The decision upheld the injunction against President Obama’s Executive action, ruling “[W]e affirm the preliminary injunction because the states have standing; they have established a substantial likelihood of success on the merits of their procedural and substantive APA claims; and they have satisfied the other elements required for an injunction.” (p. 2)
The court went on to hold that the Obama Administration was issuing Executive directives contrary to the laws on the books in a way that is neither constitutionally nor statutorily permissible.
“At its core, this case is about the Secretary’s decision to change the immigration classification of millions of illegal aliens on a class-wide basis. The states properly maintain that DAPA’s grant of lawful presence and accompanying eligibility for benefits is a substantive rule that must go through notice and comment, before it imposes substantial costs on them, and that DAPA is substantively contrary to law." (p. 42)
The Obama Administration and its allies continue to claim that what they have done is permissible. But the court ruled that it is such a substantial change in our nation’s immigration laws that Congress would have assigned that ability explicitly to a bureaucratic agency if they had wanted it to rewrite the law in such a way.
“The interpretation of those provisions that the [Obama Administration] advances would allow him to grant lawful presence and work authorization to any illegal alien in the United States—an untenable position in light of the INA’s intricate system of immigration classifications and employment eligibility.” (p. 62)
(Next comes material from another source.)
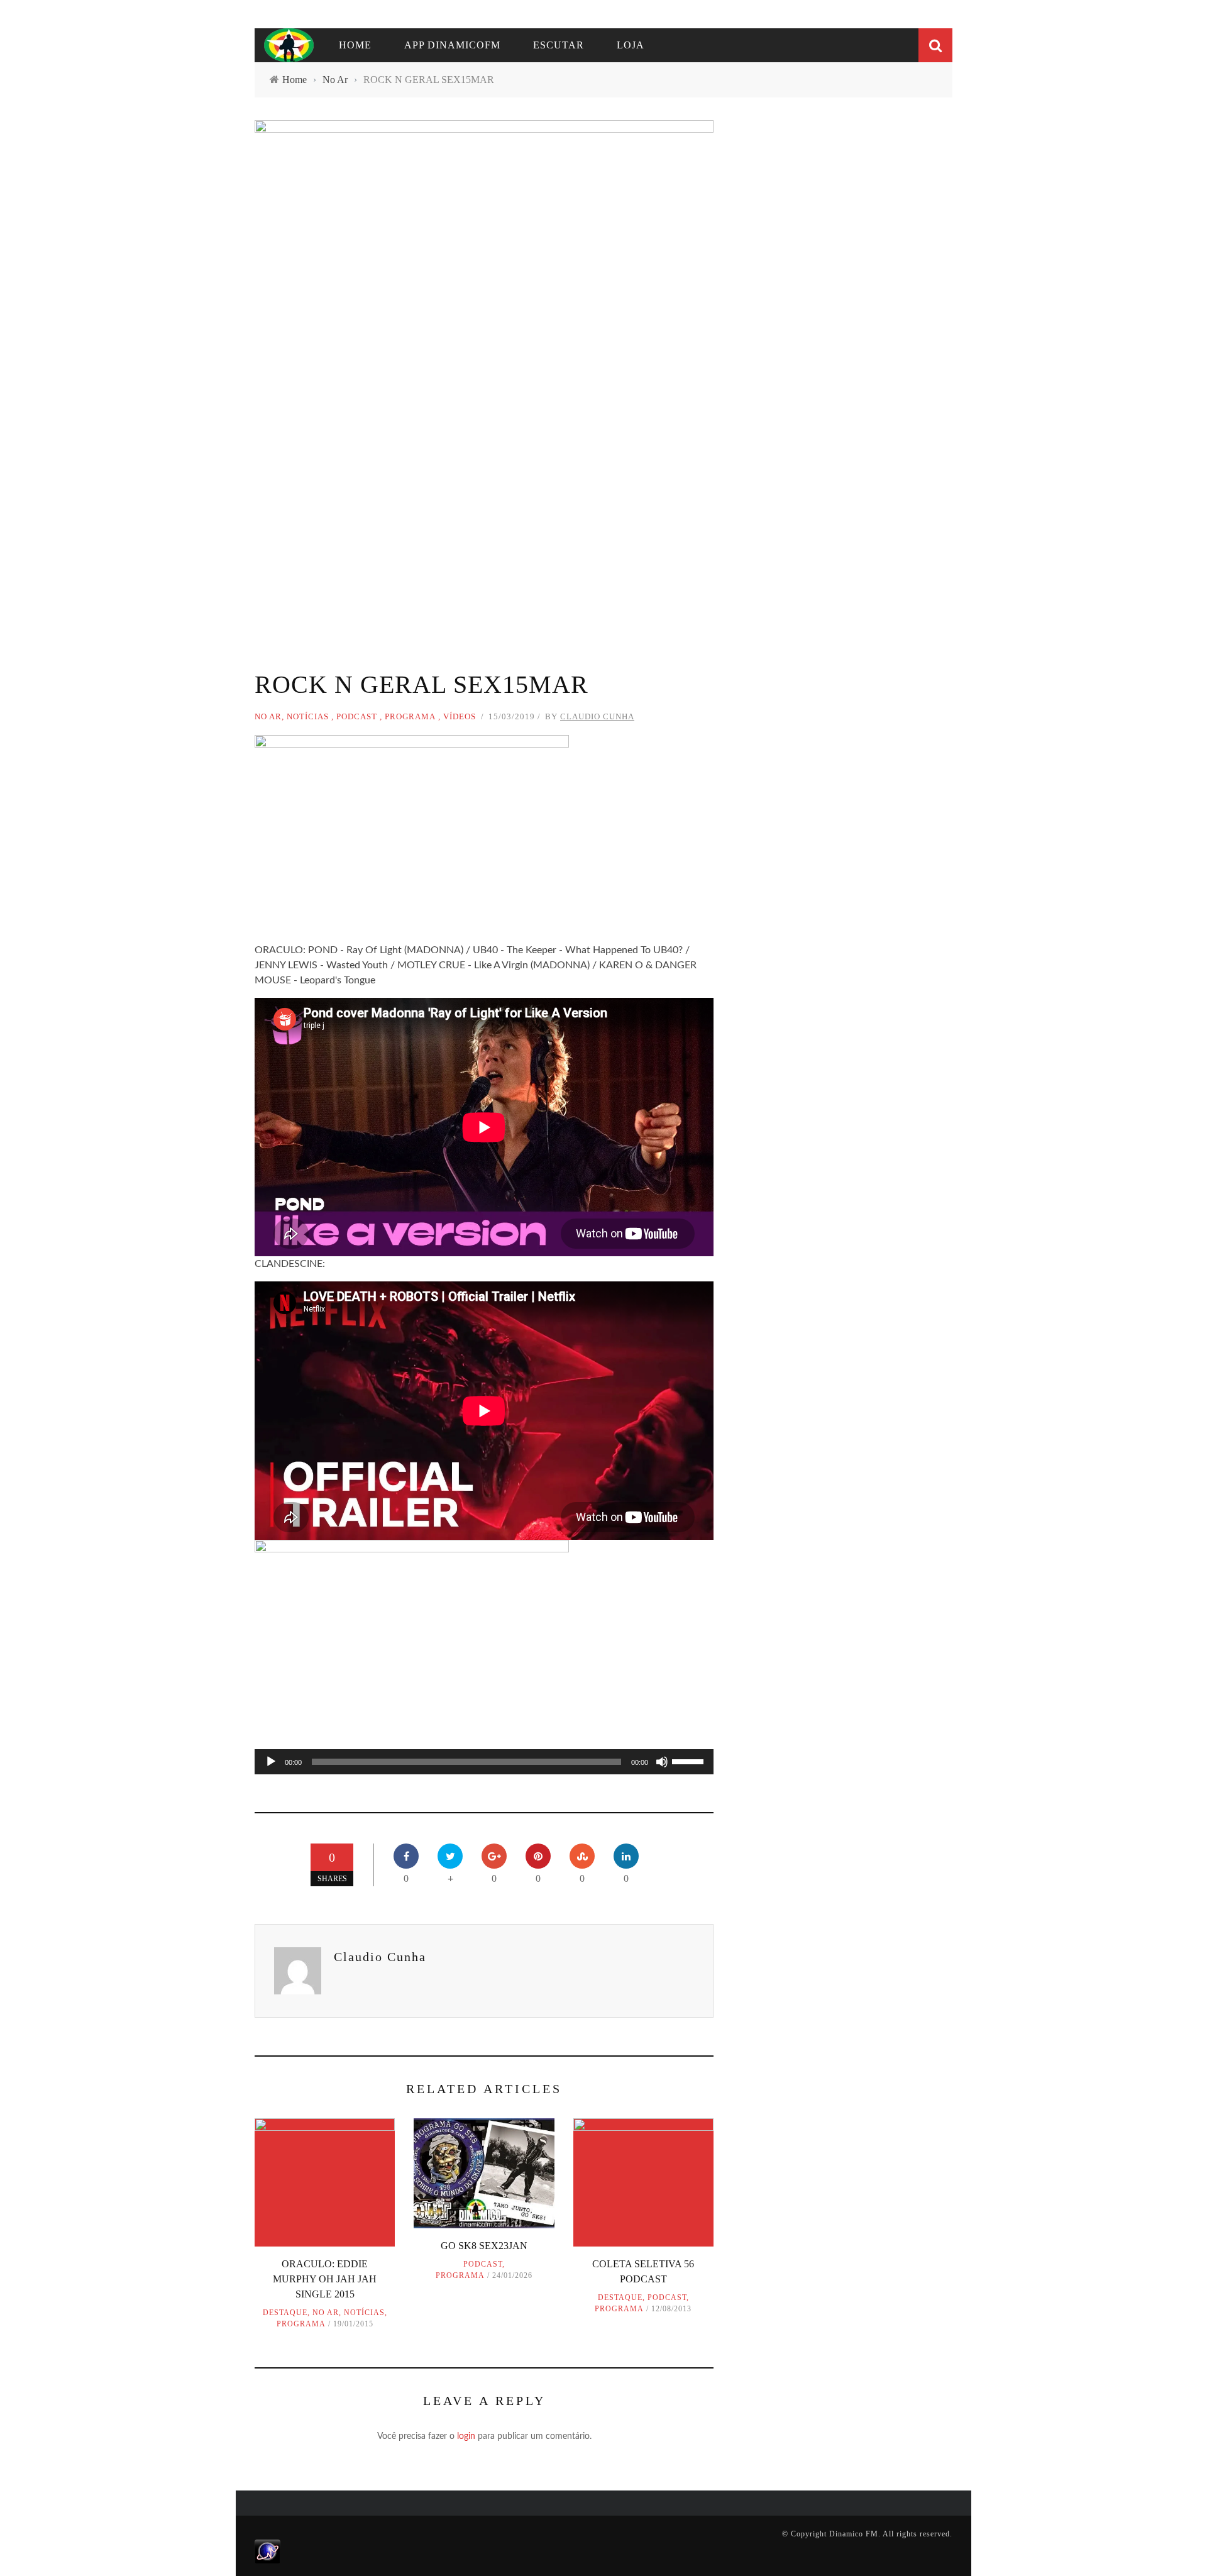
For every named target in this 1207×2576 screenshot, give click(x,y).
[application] (484, 1761)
Further court directly takes on President Obama’s – and the dissent’s – mischaracterization of what this entire case is about:
The main thrust of the dissent could be summarized as claiming that “[i]t’s Congress’s fault.” The President apparently agrees: As explained by the district court, “it was the failure of Congress to enact such a program that prompted [the President] . . . to ‘change the law.’”
The dissent’s insistent invocation of what it perceives as Congress’s inadequate funding is regrettable and exposes the weakness of the government’s legal position. . . .
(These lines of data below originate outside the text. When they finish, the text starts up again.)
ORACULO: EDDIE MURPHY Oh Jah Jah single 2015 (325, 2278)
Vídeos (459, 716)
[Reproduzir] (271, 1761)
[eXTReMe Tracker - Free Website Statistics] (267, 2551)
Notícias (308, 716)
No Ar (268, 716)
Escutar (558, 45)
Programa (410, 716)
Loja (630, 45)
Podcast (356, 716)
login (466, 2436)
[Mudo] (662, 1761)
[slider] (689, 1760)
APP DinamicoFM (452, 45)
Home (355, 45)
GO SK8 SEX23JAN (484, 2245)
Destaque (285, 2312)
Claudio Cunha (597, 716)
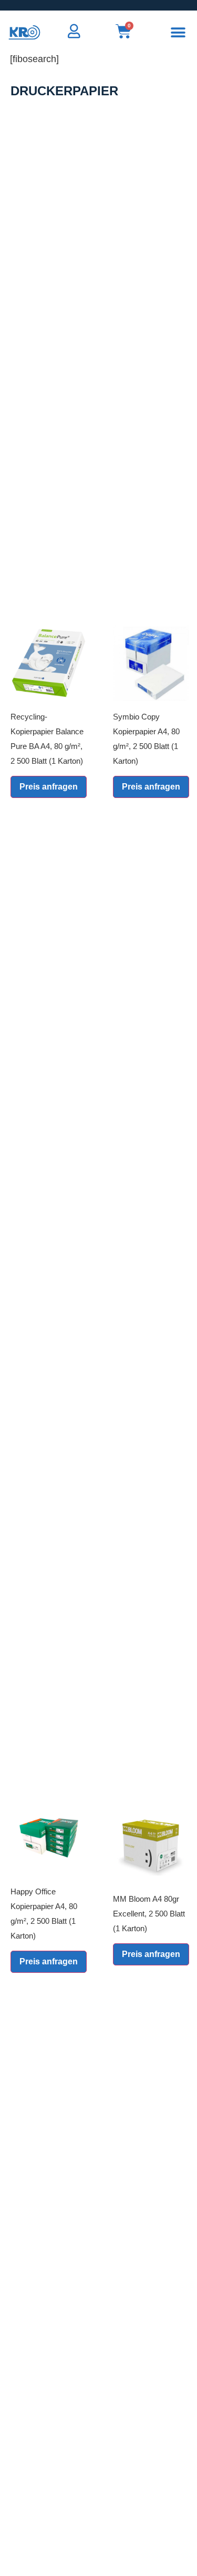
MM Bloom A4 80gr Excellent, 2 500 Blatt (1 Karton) (149, 1913)
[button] (178, 32)
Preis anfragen (48, 786)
The facts, not commentary on political decisions, are what should matter. Thus the dissent’s notion that “this case essentially boils down to a policy dispute” far misses the mark and avoids having to tackle the hard reality―for the government―of existing law. (p. 65)
That was the core of our argument. This case isn’t about immigration policy preferences. It is about the law. It is about upholding our Constitution against an imperial presidency.
House Judiciary Chairman Bob Goodlatte (who we represented on our brief) stated, “Today's decision from the federal appeals court is a victory for the Constitution and the American people. President Obama's decision to ignore the limits placed on his power and act unilaterally to rewrite our nation's immigration laws is an affront to the Constitution."
This is a huge victory for states and citizens across America. And an important victory for the U.S. Constitution. But regardless of one’s view on our broken immigration system and the need for reform, this victory is bigger than that even. This victory goes beyond single issues and to a core principle of our republic – the President cannot unilaterally change the law when Congress doesn’t do whatever he wants.
The Obama Administration has already announced that it will take this fight to the Supreme Court. We will be there ready to defend the Constitution on behalf of all of you and Members of Congress.